## Assignment
Go through the entries below and write each one out exactly.
[[ Material for this task, beginning ]]
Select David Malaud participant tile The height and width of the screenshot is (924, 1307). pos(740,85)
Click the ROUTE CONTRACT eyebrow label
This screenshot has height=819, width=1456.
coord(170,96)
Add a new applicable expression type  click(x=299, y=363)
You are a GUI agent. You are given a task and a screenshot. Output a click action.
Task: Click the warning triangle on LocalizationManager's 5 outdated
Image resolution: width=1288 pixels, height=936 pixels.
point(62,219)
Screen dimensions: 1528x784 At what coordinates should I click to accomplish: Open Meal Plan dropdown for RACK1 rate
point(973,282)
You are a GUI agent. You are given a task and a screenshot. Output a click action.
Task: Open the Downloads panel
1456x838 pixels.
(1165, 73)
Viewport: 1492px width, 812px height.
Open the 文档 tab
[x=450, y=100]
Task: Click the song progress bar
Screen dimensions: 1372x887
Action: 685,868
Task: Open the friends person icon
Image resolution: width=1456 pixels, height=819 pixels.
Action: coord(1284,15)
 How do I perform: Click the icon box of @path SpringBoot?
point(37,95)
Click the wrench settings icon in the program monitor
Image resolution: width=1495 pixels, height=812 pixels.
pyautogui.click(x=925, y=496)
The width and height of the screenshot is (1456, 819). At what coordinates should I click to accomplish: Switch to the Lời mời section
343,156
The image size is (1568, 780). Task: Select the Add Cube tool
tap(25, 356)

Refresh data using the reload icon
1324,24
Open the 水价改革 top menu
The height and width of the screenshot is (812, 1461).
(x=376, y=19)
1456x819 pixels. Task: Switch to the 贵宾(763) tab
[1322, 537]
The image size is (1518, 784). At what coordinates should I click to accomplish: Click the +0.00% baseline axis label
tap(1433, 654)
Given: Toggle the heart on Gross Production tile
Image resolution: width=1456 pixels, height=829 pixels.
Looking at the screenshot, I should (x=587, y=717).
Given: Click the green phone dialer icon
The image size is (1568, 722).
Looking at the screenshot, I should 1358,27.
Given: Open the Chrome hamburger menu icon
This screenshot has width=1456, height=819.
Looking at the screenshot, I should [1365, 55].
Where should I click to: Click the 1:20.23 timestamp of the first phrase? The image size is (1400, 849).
[[ Material for this task, end ]]
## Result
Select David Malaud participant tile The height and width of the screenshot is (924, 1307). pos(740,85)
Click the ROUTE CONTRACT eyebrow label
This screenshot has height=819, width=1456.
coord(170,96)
Add a new applicable expression type  click(x=299, y=363)
You are a GUI agent. You are given a task and a screenshot. Output a click action.
Task: Click the warning triangle on LocalizationManager's 5 outdated
Image resolution: width=1288 pixels, height=936 pixels.
point(62,219)
Screen dimensions: 1528x784 At what coordinates should I click to accomplish: Open Meal Plan dropdown for RACK1 rate
point(973,282)
You are a GUI agent. You are given a task and a screenshot. Output a click action.
Task: Open the Downloads panel
1456x838 pixels.
(1165, 73)
Viewport: 1492px width, 812px height.
Open the 文档 tab
[x=450, y=100]
Task: Click the song progress bar
Screen dimensions: 1372x887
Action: 685,868
Task: Open the friends person icon
Image resolution: width=1456 pixels, height=819 pixels.
Action: coord(1284,15)
 How do I perform: Click the icon box of @path SpringBoot?
point(37,95)
Click the wrench settings icon in the program monitor
Image resolution: width=1495 pixels, height=812 pixels.
pyautogui.click(x=925, y=496)
The width and height of the screenshot is (1456, 819). At what coordinates should I click to accomplish: Switch to the Lời mời section
343,156
The image size is (1568, 780). Task: Select the Add Cube tool
tap(25, 356)

Refresh data using the reload icon
1324,24
Open the 水价改革 top menu
The height and width of the screenshot is (812, 1461).
(x=376, y=19)
1456x819 pixels. Task: Switch to the 贵宾(763) tab
[1322, 537]
The image size is (1518, 784). At what coordinates should I click to accomplish: Click the +0.00% baseline axis label
tap(1433, 654)
Given: Toggle the heart on Gross Production tile
Image resolution: width=1456 pixels, height=829 pixels.
Looking at the screenshot, I should (x=587, y=717).
Given: Click the green phone dialer icon
The image size is (1568, 722).
Looking at the screenshot, I should 1358,27.
Given: Open the Chrome hamburger menu icon
This screenshot has width=1456, height=819.
Looking at the screenshot, I should [1365, 55].
Where should I click to: Click the 1:20.23 timestamp of the first phrase? The image size is (1400, 849).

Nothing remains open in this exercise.